Рик понимал, что Солли говорит не только о мэрии, но еще о Таммани-холле. [76] И об О'Ханлоне. И о Салуччи с Вайнбергом в их логове на Мотт-стрит, да и о других гангстерах, что мечтают выдавить Солли с его территории на городской окраине.
— Более того, — продолжал Горовиц, — у них есть деньги, им есть что тратить, особенно на лотерею! Игру каждый любит. И я всем даю поиграть. — Он гулко ударил себя в грудь. — У меня широкая душа! — объявил он. — Гои, что они понимают? Они собственных детей в грош не ставят, а к цветным относятся еще хуже. А я нет. Я ко всем отношусь одинаково, пока не докажут, что не заслужили.
Подпольная лотерея была одним из самых доходных и, возможно, самым простым из его предприятий: простаков хоть палкой отгоняй. Игрок выбирает номер от одного до 999 и делает ставку, обычно полдоллара. Выигрышным номером лотереи становятся три последние цифры суммы ставок на заранее оговоренном заезде на сегодняшних скачках; суммы публикуются в газете, так что всякий может узнать, что выиграл. Победившая ставка должна приносить 999 к 1, но, с учетом накладных расходов и накрутки, реальная выплата вполовину меньше. Впрочем, это нисколько не мешало людям делать ставки.

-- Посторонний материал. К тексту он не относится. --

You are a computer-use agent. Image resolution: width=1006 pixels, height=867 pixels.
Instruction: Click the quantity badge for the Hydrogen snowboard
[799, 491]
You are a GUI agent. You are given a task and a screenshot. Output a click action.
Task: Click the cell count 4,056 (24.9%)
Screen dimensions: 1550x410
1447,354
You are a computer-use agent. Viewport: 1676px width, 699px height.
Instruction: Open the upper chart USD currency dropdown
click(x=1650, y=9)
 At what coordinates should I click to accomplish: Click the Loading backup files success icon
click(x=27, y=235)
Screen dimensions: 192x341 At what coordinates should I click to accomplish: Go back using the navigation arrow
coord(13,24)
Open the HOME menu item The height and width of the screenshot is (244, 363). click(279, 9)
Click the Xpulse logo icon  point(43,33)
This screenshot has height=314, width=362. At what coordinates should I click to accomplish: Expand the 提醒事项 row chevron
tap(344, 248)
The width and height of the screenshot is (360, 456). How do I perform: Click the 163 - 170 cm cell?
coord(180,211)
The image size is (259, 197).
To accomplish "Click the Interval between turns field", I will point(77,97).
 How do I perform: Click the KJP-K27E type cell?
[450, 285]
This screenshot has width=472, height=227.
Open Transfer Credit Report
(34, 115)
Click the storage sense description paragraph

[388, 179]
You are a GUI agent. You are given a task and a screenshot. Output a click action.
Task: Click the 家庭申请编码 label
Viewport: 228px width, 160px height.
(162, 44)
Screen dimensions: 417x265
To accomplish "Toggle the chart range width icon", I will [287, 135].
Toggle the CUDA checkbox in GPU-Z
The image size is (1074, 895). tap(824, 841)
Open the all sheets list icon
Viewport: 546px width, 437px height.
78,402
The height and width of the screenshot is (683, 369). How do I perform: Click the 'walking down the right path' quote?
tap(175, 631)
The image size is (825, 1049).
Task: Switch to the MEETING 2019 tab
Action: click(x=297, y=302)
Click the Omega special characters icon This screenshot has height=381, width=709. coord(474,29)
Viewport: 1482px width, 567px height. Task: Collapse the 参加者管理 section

Цветные мальчишки в кепках приветственно кричали Солли, пока он торжественно шествовал по улице. Время от времени Солли с Риком примечали особенно хорошо одетого чернокожего, в коротких гетрах, а иногда и при монокле — за ним стайкой, блестя глазами, вились мальчишки. Эти чернокожие были Соломоновы букмекеры, большие люди в здешних местах, способные позволить себе самые изящные вещи, доступные негру.
— Видишь, — сказал Солли. — Они знают, что я честен. Я выплачиваю, пятьсот к одному.
— Но шансы-то 999 к одному, — осмелился возразить Рик.
— Это не моя забота, — ответил Солли. — По правилам выигрыш — 500 к одному; я так и плачу. Не 350 к одному, не 400 к одному и даже не 499 к одному. Пять сотен и ни центом меньше. Я не обдуриваю их, как Салуччи; я не подчищаю циферки, как Вайнберг на своем насквозь фуфлыжном ипподроме в Тимбукту. Я не ловчу с ними, и у меня все ровно. — Он рукой обмахнул Леннокс-авеню, благодарно наблюдая, как мужчины приподнимают перед ним шляпы. — Видишь? — взревел он. — Все любят Солли Горовица! Большого гарлемского рабби.
Когда Солли утвердился в этой части Гарлема, ему пришлось соперничать с грозной личностью — Лилли де Лорентьен, гаитянской колдуньей-вуду, увешанной бусами и браслетами; Лилли держала в своих руках всю игру для цветных. Трения начались сразу и не прекращались, пока несколько парней Лилли не нырнули в Северную реку [77] с цементными башмаками на ногах; враги заключили нестойкое перемирие, Лилли уступила большую часть территории, но сохранила положение в обществе. Шептали, что Лилли и Солли скрепили сделку в стогу сена, но наверняка никто не знал.